Going into detail, Johnson writes: “While Stirling’s operational issues will likely weigh on 1H22 margins, we expect this headwind to bottom out in 4Q21. If BLFS can show sequential margin improvement, we think the stock will start to work. We believe these moving parts of Stirling have masked the otherwise strong performance of BLFS… In short, ex-Stirling BLFS continues to post results that highlight CGT’s end-market strength. With shares trading at 5x FY22 earnings (4x FY23) against a three-year average of 10x and a CYRX at 6.5x/5x, we believe BLFS shares remain too cheap.

Consistent with those bullish comments, Johnson gives BLFS shares a Buy rating, along with a price target of $47 indicating a solid 257% year-over-year upside. (To look at Johnson’s background, Click here)

Other analysts do not pray to be different. With 6 buy odds and no hold or sell, the word on the street is that BLFS is a strong buy. The shares are selling for $13.22 and the average target of $49.67 implies an upside of around 276% from that level. (See BLFS stock forecast on TipRanks)

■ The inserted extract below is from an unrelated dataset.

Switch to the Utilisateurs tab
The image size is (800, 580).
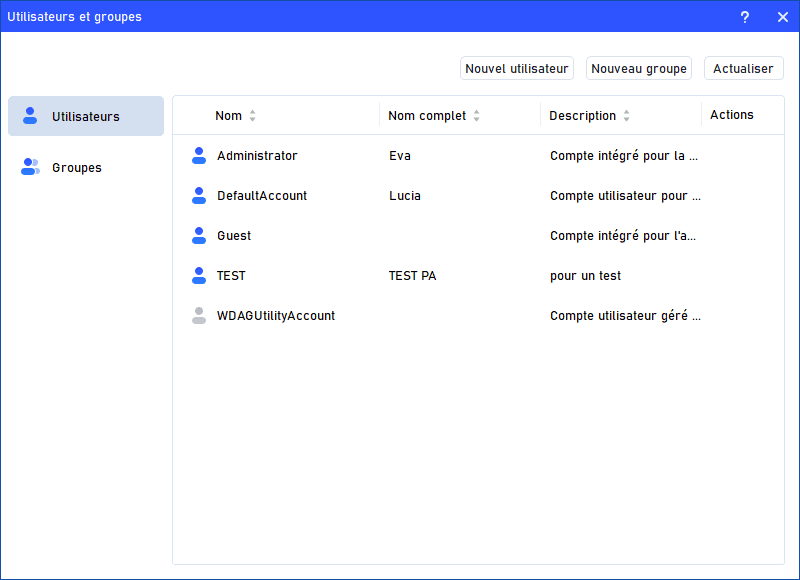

To find great stock trading ideas at attractive valuations, visit TipRanks’ Best Stocks to Buy, a recently launched tool that brings together all of TipRanks’ stock information.

Warning: The opinions expressed in this article are solely those of the analysts featured. The Content is intended to be used for informational purposes only. It is very important to do your own analysis before making any investment.

The views and opinions expressed herein are the views and opinions of the author and do not necessarily reflect those of Nasdaq, Inc.